Directions for this task: Word for word, set down every line of the entries below from the line with "The image size is (285, 223)." to the line with "Given: Click the 首页 breadcrumb link", including both, and no other line.

[Saved entries]
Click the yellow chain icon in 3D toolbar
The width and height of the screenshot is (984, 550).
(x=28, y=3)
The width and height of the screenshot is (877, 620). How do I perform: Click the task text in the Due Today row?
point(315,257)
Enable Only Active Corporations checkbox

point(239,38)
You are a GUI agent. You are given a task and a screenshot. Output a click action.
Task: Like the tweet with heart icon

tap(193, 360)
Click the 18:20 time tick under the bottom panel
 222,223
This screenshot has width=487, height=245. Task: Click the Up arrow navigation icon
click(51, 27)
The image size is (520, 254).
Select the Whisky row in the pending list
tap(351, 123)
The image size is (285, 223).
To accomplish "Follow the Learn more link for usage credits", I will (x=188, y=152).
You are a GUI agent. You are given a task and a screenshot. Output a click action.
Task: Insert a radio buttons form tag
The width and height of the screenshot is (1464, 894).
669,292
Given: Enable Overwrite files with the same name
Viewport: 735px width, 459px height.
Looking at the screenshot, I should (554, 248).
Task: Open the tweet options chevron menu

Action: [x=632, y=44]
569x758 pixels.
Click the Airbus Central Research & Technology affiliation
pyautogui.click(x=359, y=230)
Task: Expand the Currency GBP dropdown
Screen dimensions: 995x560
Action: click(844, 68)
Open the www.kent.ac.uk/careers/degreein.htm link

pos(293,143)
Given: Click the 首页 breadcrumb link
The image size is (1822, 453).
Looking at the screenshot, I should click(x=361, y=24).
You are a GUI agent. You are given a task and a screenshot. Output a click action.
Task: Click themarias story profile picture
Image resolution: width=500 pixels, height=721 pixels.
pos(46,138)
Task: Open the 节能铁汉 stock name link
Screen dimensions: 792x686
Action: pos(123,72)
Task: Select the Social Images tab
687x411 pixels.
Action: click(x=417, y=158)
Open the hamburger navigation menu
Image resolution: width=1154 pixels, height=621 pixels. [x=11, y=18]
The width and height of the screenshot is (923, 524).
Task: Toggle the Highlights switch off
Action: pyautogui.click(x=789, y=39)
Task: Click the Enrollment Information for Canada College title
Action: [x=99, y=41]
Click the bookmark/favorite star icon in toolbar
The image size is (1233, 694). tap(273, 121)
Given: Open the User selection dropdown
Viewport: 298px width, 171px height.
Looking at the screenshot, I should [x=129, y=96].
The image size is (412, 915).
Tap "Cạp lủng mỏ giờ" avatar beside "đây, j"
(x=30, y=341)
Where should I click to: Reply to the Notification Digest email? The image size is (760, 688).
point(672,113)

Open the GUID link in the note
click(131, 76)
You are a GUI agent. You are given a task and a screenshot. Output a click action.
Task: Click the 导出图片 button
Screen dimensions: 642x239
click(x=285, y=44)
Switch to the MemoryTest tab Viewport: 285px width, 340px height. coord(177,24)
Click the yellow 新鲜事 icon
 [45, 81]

Written answer:
The image size is (285, 223).
To accomplish "Follow the Learn more link for usage credits", I will (x=188, y=152).
You are a GUI agent. You are given a task and a screenshot. Output a click action.
Task: Insert a radio buttons form tag
The width and height of the screenshot is (1464, 894).
669,292
Given: Enable Overwrite files with the same name
Viewport: 735px width, 459px height.
Looking at the screenshot, I should (554, 248).
Task: Open the tweet options chevron menu

Action: [x=632, y=44]
569x758 pixels.
Click the Airbus Central Research & Technology affiliation
pyautogui.click(x=359, y=230)
Task: Expand the Currency GBP dropdown
Screen dimensions: 995x560
Action: click(844, 68)
Open the www.kent.ac.uk/careers/degreein.htm link

pos(293,143)
Given: Click the 首页 breadcrumb link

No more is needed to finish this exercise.